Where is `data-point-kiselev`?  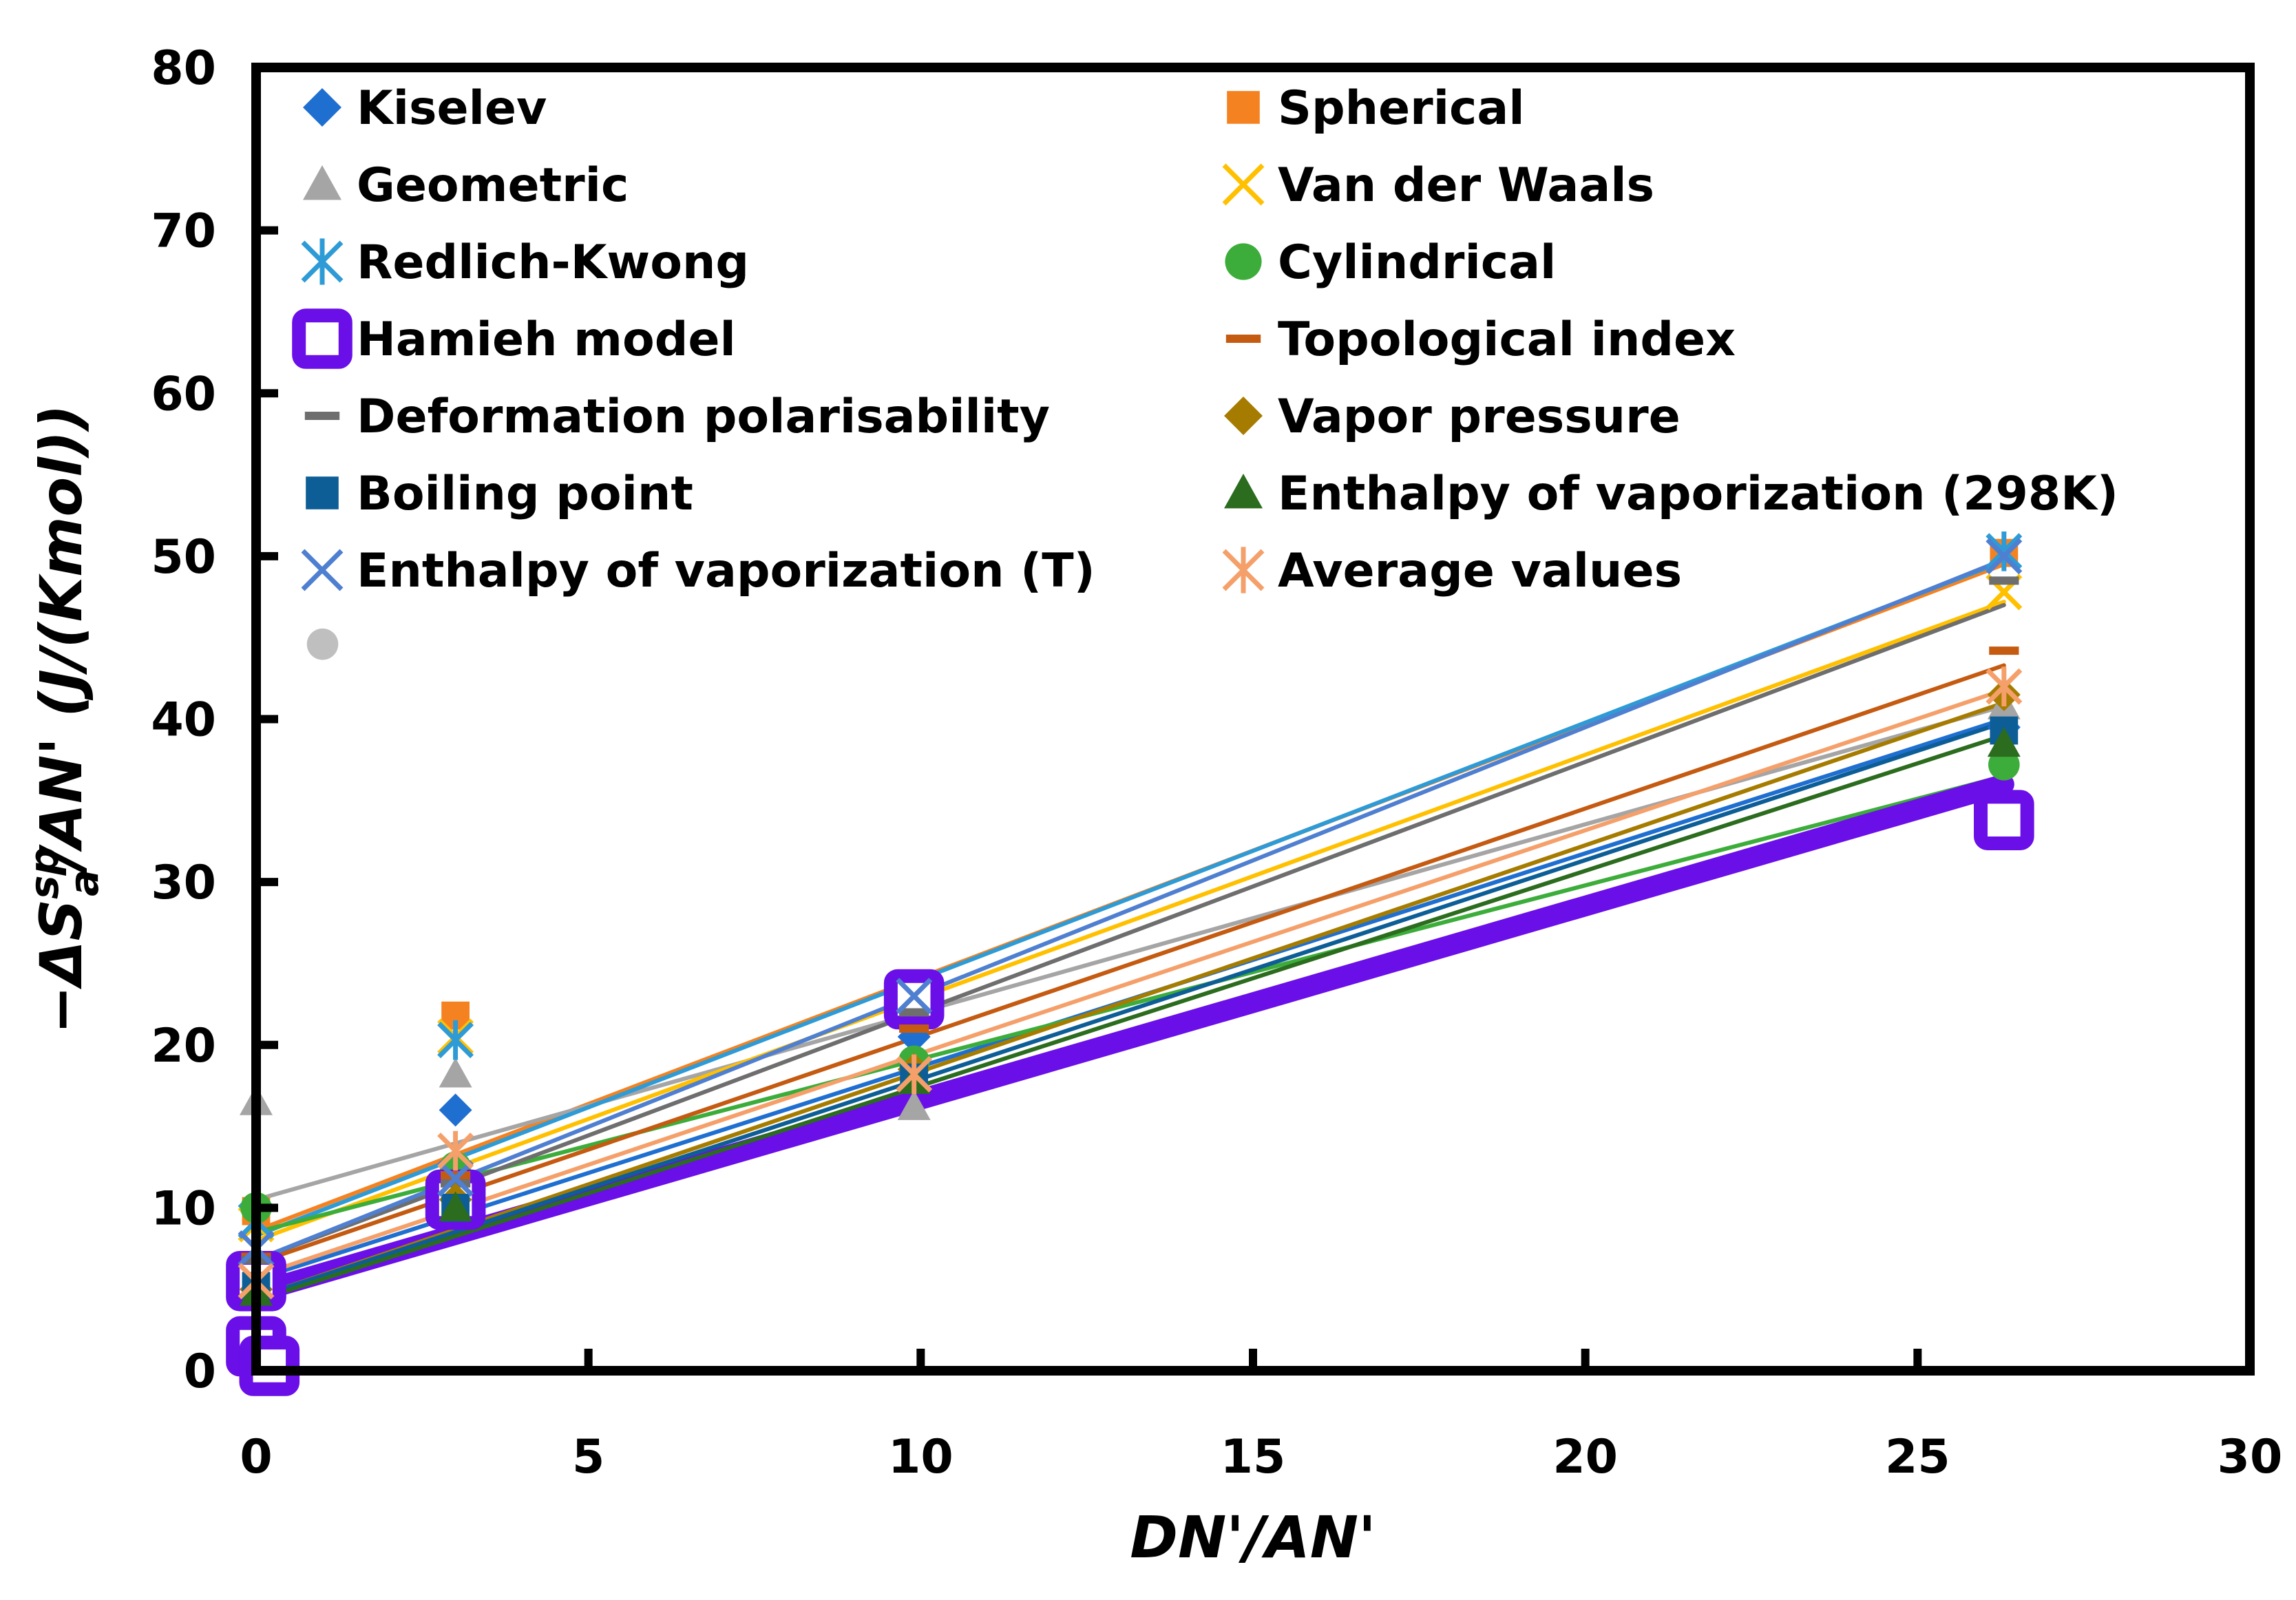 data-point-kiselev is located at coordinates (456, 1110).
┄┄┄┄┄┄┄┄┄┄┄┄┄┄┄┄┄┄┄┄
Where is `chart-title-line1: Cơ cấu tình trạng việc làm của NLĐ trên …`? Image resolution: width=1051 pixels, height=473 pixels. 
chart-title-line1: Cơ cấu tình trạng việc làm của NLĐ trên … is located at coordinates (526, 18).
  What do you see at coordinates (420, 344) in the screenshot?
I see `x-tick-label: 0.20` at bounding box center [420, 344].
┄┄┄┄┄┄┄┄┄┄┄┄┄┄┄┄┄┄┄┄
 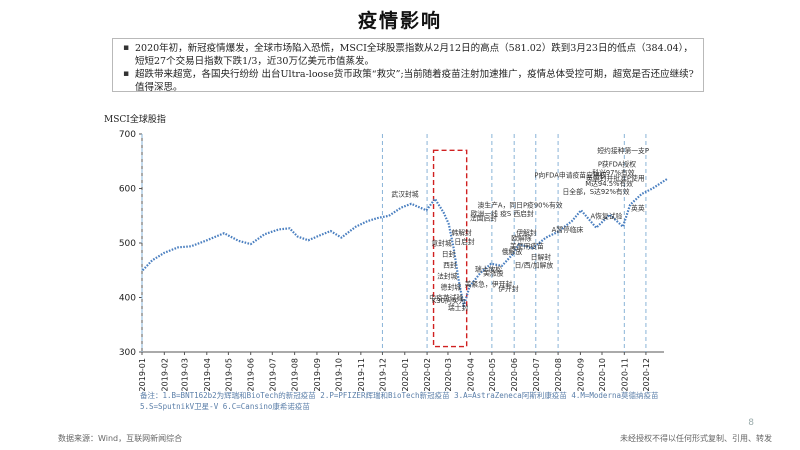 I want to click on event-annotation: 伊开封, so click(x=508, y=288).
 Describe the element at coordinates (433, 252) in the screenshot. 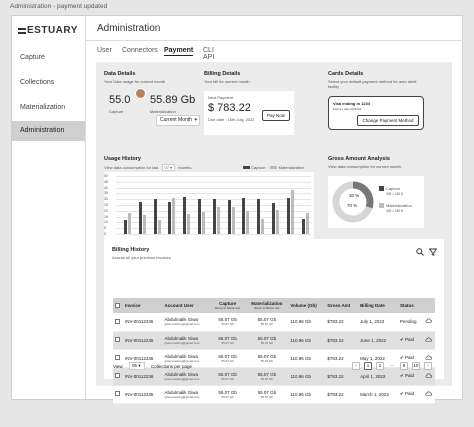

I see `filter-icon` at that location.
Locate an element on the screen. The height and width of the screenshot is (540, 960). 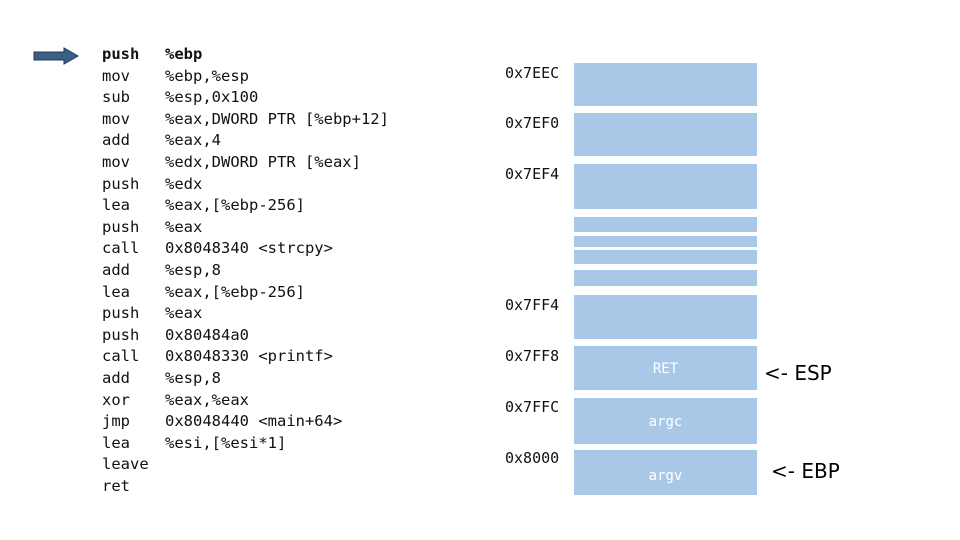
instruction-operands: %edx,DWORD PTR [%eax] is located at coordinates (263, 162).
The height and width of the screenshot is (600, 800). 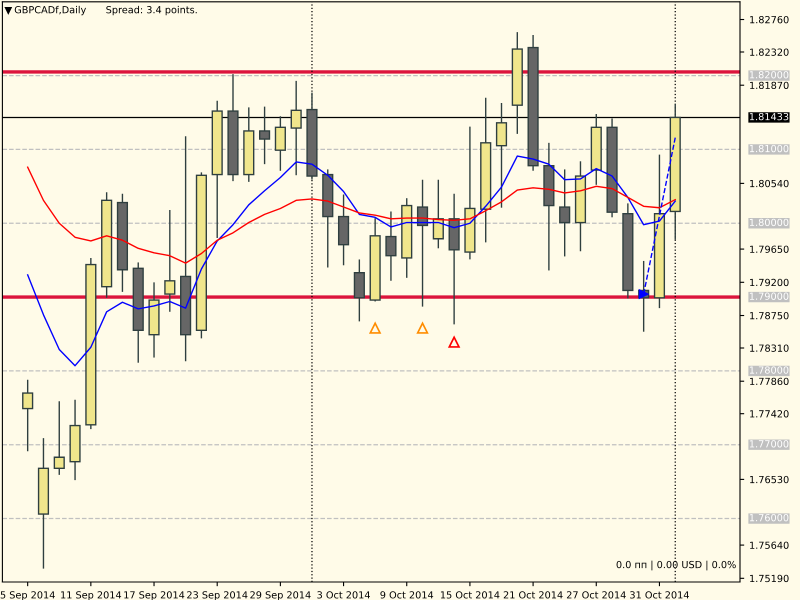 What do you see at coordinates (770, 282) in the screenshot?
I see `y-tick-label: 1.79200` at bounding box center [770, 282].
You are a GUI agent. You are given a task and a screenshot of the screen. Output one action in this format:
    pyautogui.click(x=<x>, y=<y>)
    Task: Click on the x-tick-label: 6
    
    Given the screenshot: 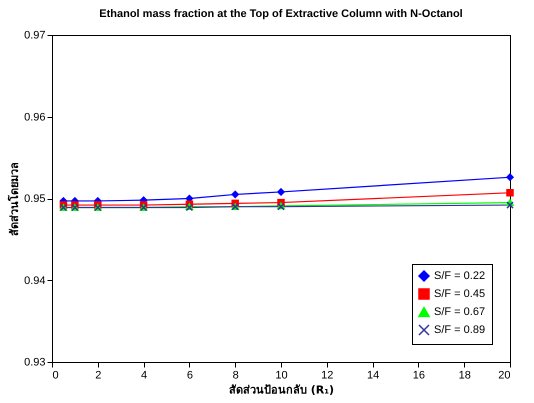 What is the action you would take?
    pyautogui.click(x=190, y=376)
┄┄┄┄┄┄┄┄┄┄┄┄┄┄┄┄┄┄┄┄
Pick out every line in the listing above that contains the string "tình", matching case exactly, and copy each one.

Where is `chart-title-line1: Cơ cấu tình trạng việc làm của NLĐ trên …`? Image resolution: width=1051 pixels, height=473 pixels. 
chart-title-line1: Cơ cấu tình trạng việc làm của NLĐ trên … is located at coordinates (526, 18).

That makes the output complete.